(TASK MATERIAL Opens)

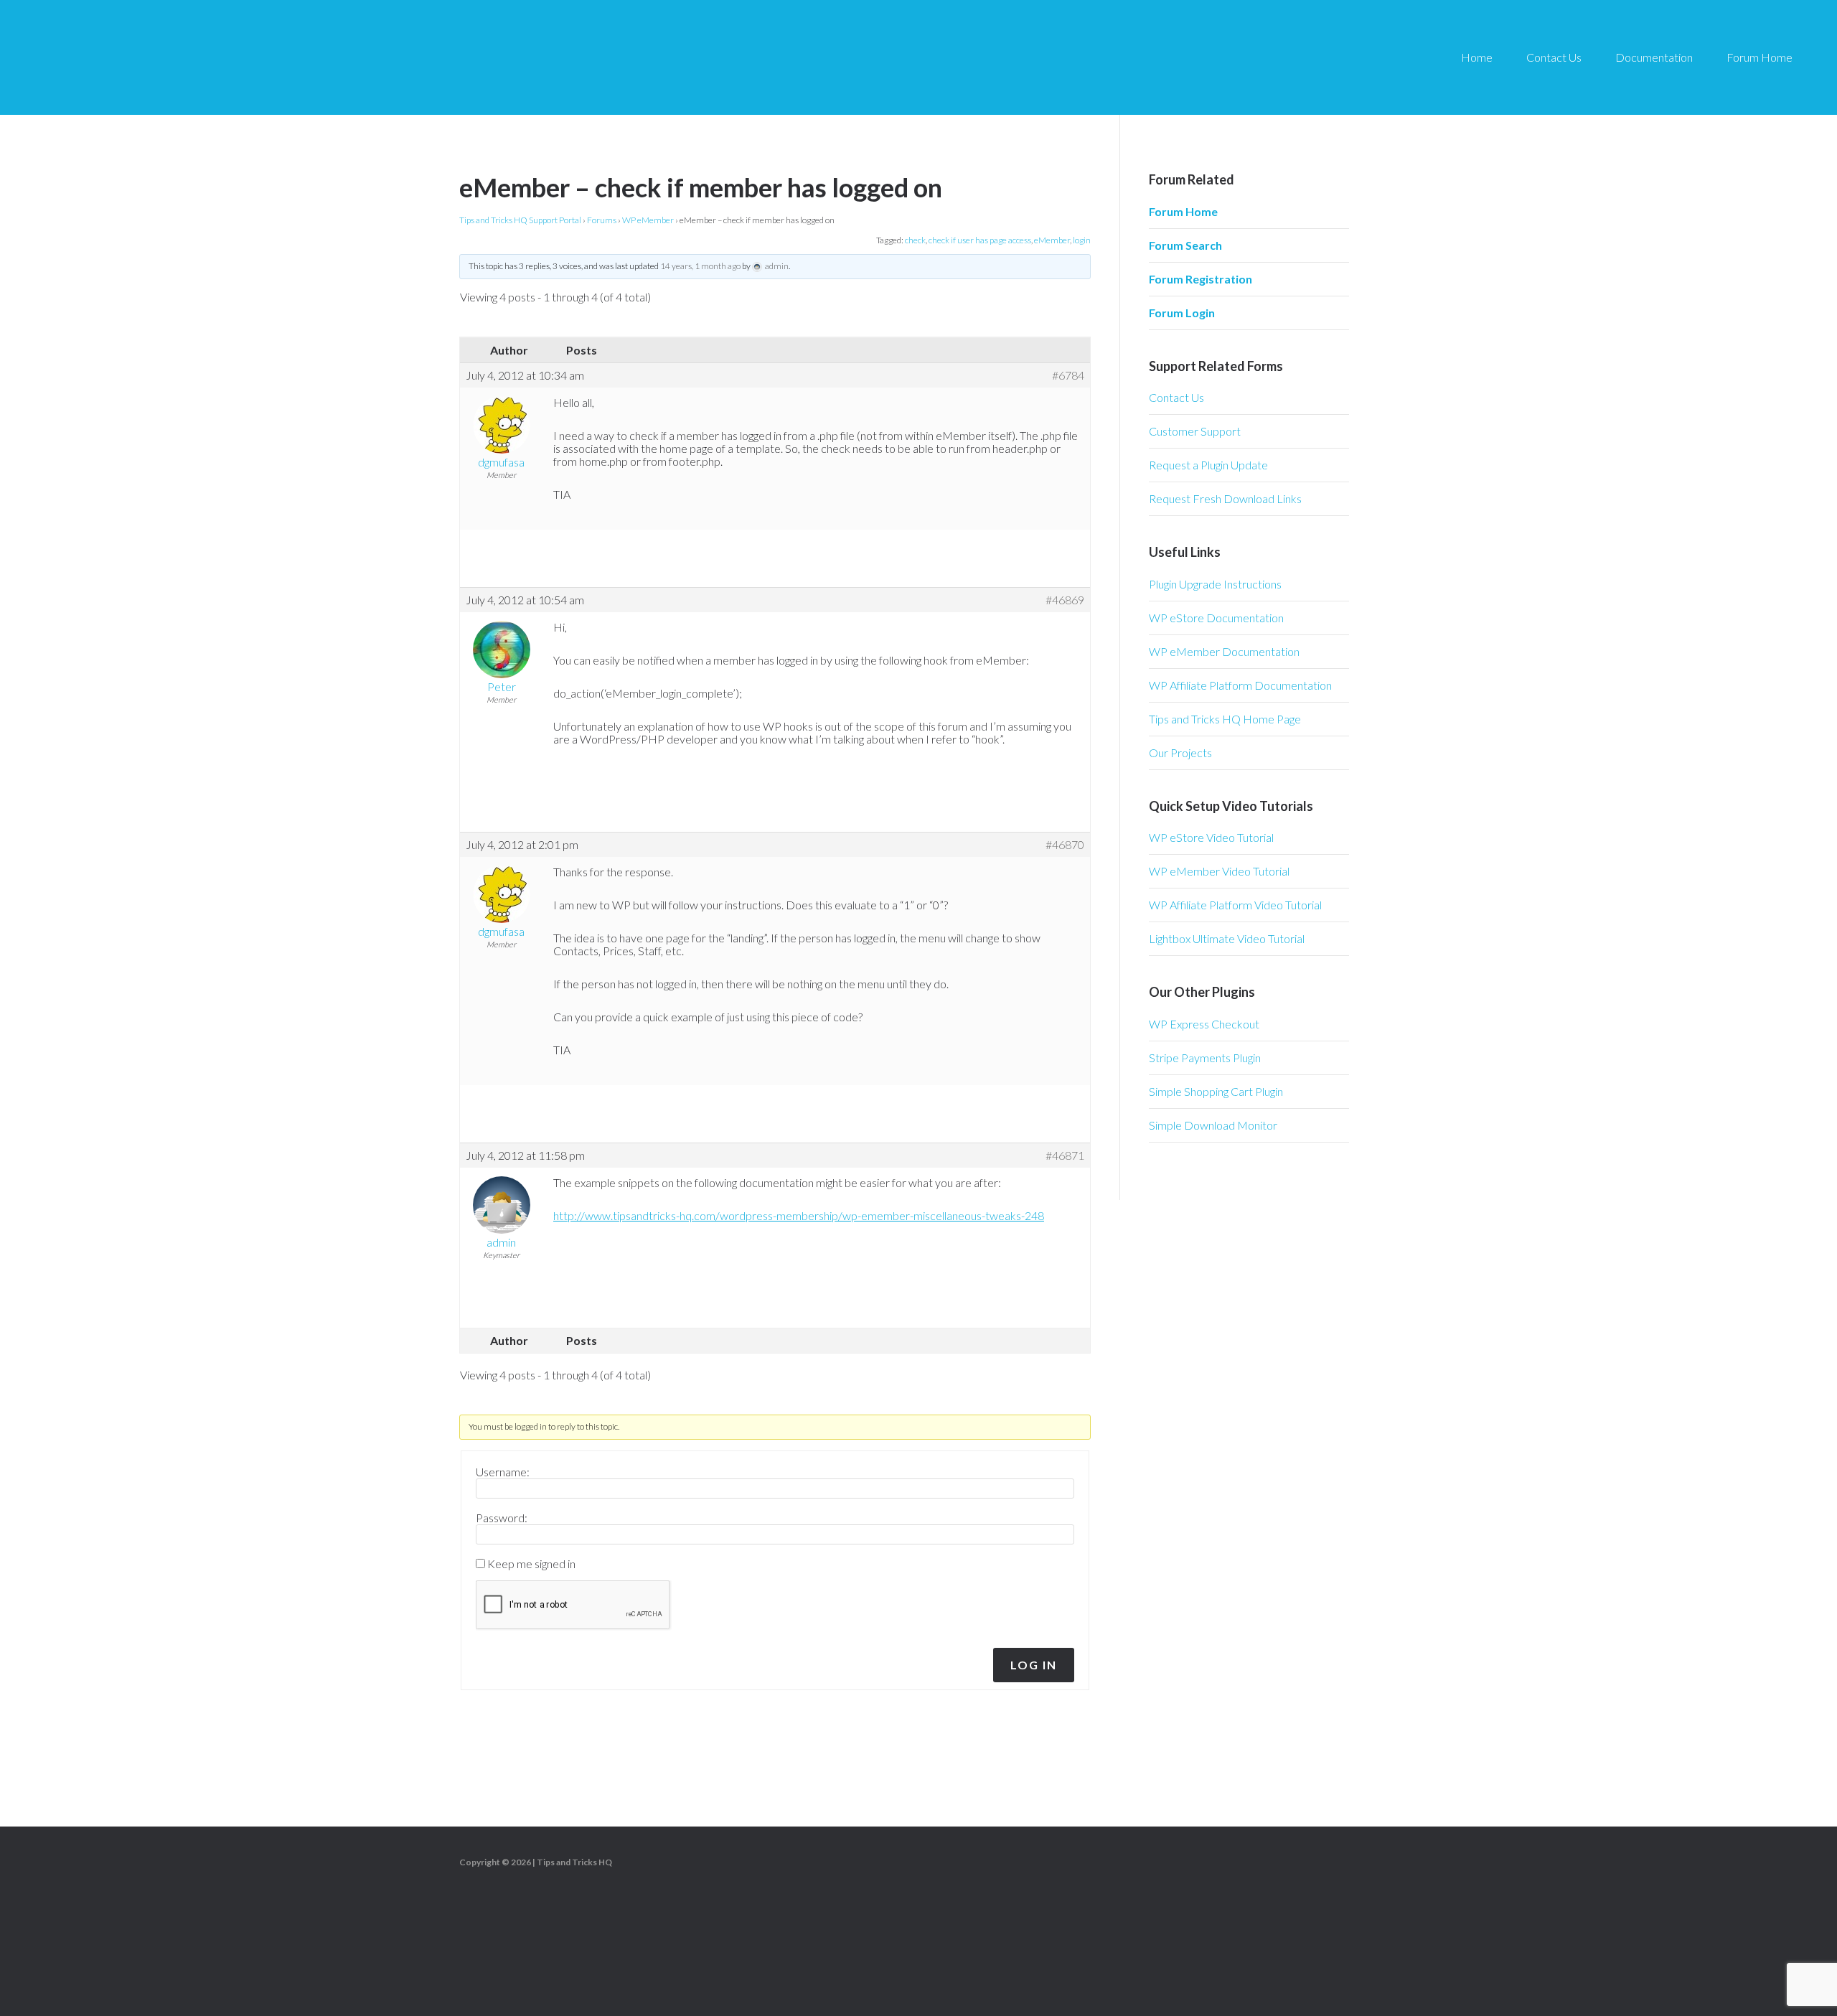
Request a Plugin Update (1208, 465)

(TASK MATERIAL Closes)
(TASK MATERIAL Opens)

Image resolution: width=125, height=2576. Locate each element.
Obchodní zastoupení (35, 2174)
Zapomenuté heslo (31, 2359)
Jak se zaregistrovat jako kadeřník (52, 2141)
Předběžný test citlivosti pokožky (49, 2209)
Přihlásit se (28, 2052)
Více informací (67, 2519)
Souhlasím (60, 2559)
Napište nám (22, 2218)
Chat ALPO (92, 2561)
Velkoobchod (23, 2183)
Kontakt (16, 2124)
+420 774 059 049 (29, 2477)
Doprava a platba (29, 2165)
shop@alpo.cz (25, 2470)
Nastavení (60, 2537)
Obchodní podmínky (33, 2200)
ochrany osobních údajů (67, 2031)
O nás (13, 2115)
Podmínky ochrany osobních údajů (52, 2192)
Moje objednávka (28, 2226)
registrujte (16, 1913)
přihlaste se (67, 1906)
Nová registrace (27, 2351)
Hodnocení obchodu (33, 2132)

(TASK MATERIAL Closes)

■ EXERCISE
Check each line of the records for the word "osobních" and extract those that contain it.

■ YOUR RESPONSE
ochrany osobních údajů (67, 2031)
Podmínky ochrany osobních údajů (52, 2192)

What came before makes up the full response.